* **Supplied material**
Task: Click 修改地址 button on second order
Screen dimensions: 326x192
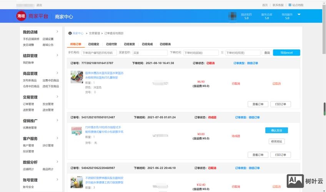Action: 276,141

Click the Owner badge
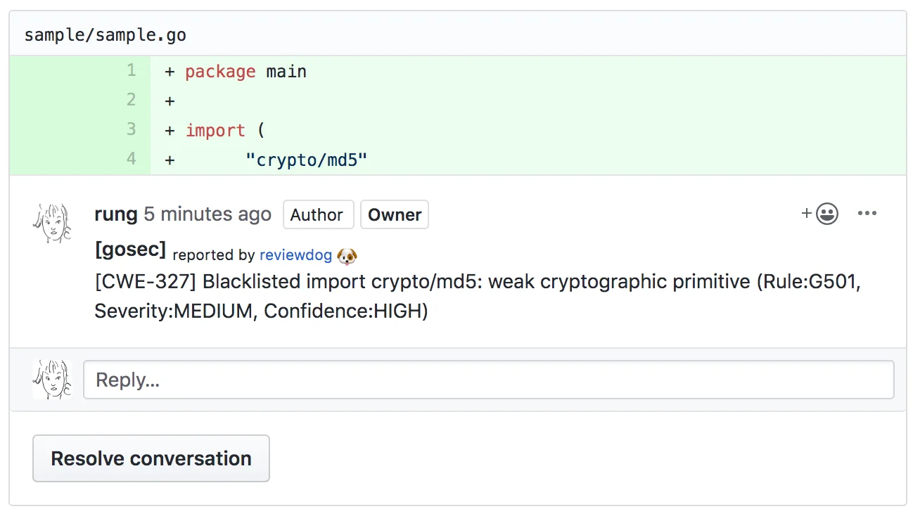(394, 214)
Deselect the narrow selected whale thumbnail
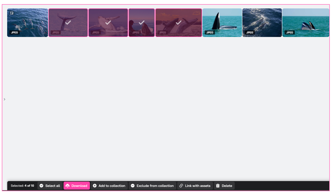The image size is (332, 193). (x=141, y=23)
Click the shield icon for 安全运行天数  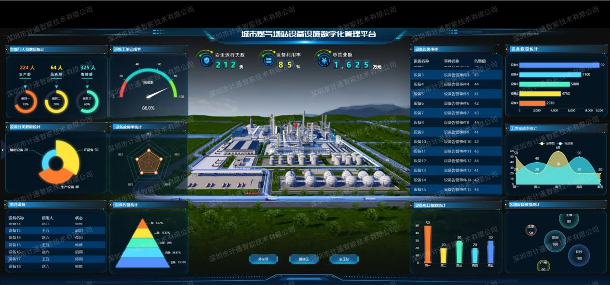[207, 60]
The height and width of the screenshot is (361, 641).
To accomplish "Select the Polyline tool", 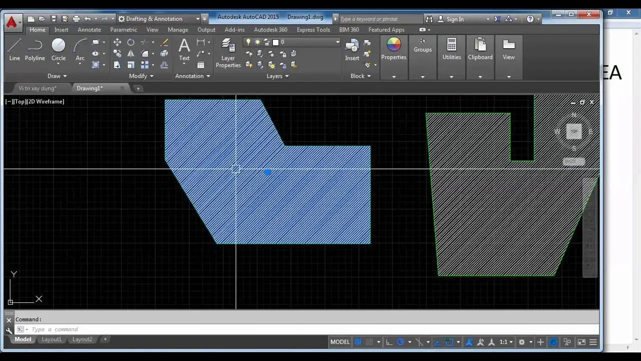I will pos(35,49).
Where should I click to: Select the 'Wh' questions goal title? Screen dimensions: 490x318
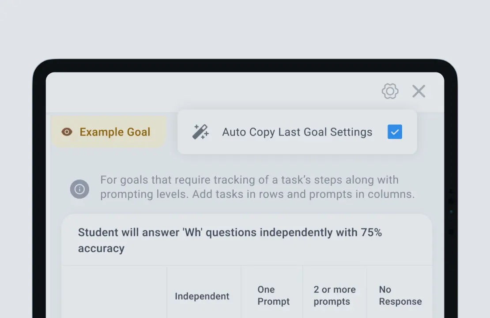230,233
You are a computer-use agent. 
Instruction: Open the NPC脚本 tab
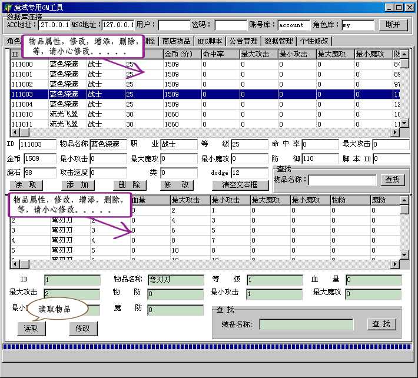click(x=210, y=41)
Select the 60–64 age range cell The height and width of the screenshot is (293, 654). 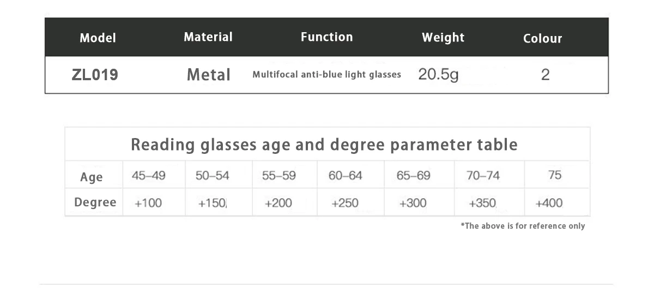(x=346, y=176)
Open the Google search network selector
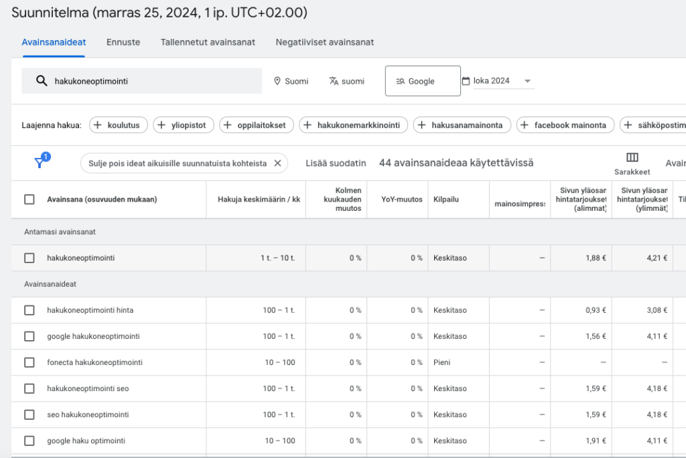The height and width of the screenshot is (458, 686). click(422, 81)
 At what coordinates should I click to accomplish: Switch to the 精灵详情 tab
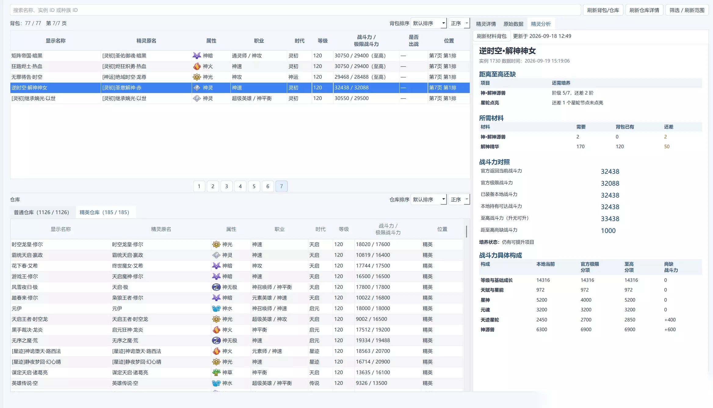click(486, 24)
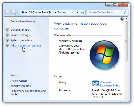Click the computer icon in the address bar
Screen dimensions: 134x106
coord(23,13)

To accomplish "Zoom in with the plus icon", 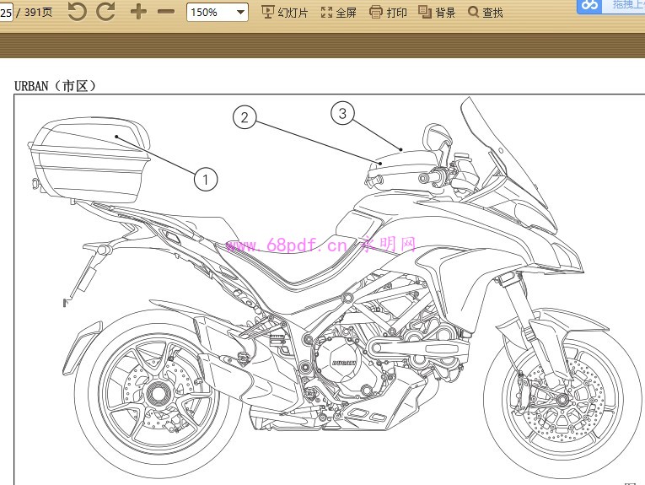I will tap(139, 12).
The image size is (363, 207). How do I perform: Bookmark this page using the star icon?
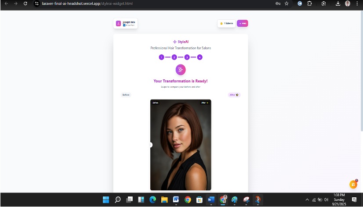pyautogui.click(x=287, y=4)
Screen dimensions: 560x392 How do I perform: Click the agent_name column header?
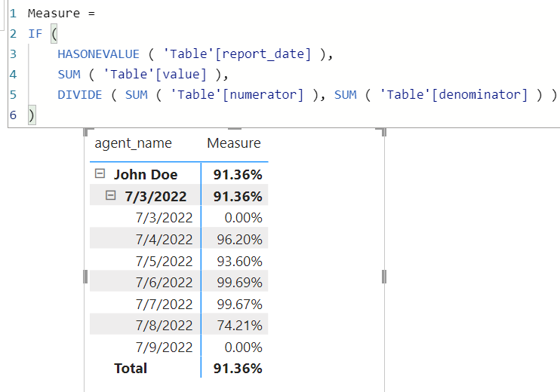[x=134, y=143]
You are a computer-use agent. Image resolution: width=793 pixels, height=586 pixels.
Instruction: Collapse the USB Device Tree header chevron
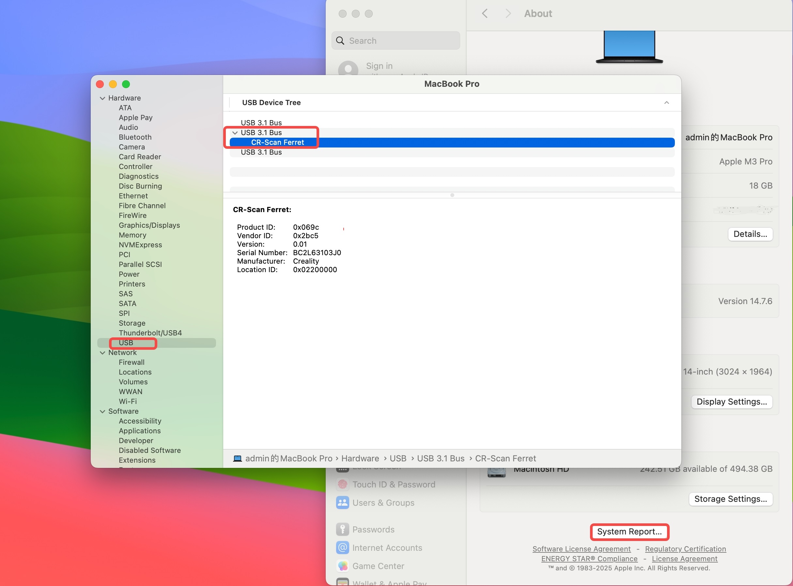[x=666, y=103]
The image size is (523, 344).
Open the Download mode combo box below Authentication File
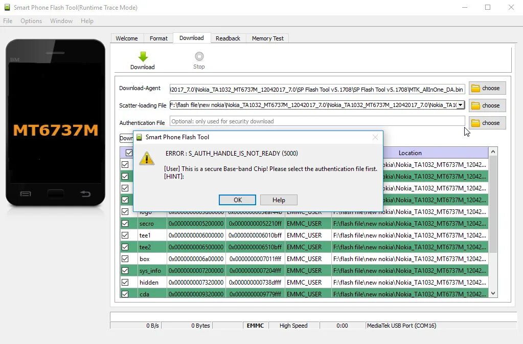tap(126, 138)
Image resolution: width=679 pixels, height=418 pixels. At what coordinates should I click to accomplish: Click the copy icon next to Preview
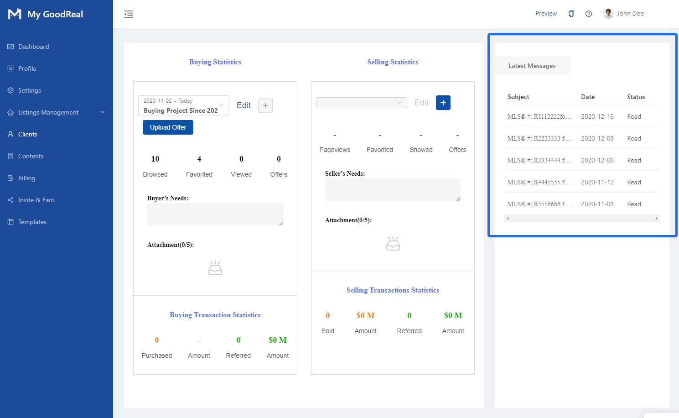pyautogui.click(x=571, y=14)
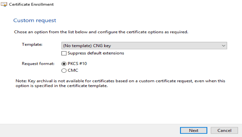Screen dimensions: 242x137
Task: Select the PKCS #10 radio button
Action: click(63, 63)
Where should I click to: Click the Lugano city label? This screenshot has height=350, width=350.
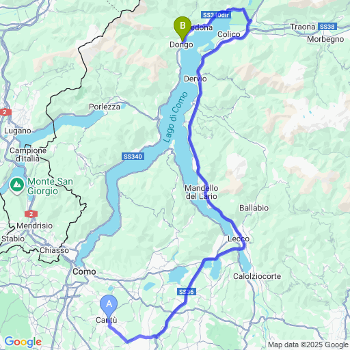coord(18,131)
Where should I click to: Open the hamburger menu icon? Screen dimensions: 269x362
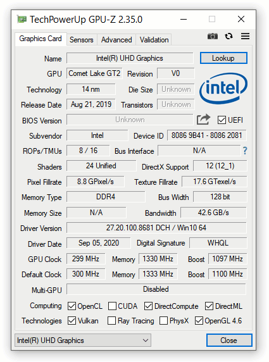coord(245,36)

* **Exercise details**
Beginning with the line that holds "Where should I click to: Click", output each line to the end of the material above, exactly, omitting the pictures.

* **Result of this exercise**
Where should I click to: Click the Lugano city label? This screenshot has height=350, width=350.
coord(18,131)
Where should I click to: Open the hamburger menu icon? Screen dimensions: 269x362
coord(245,36)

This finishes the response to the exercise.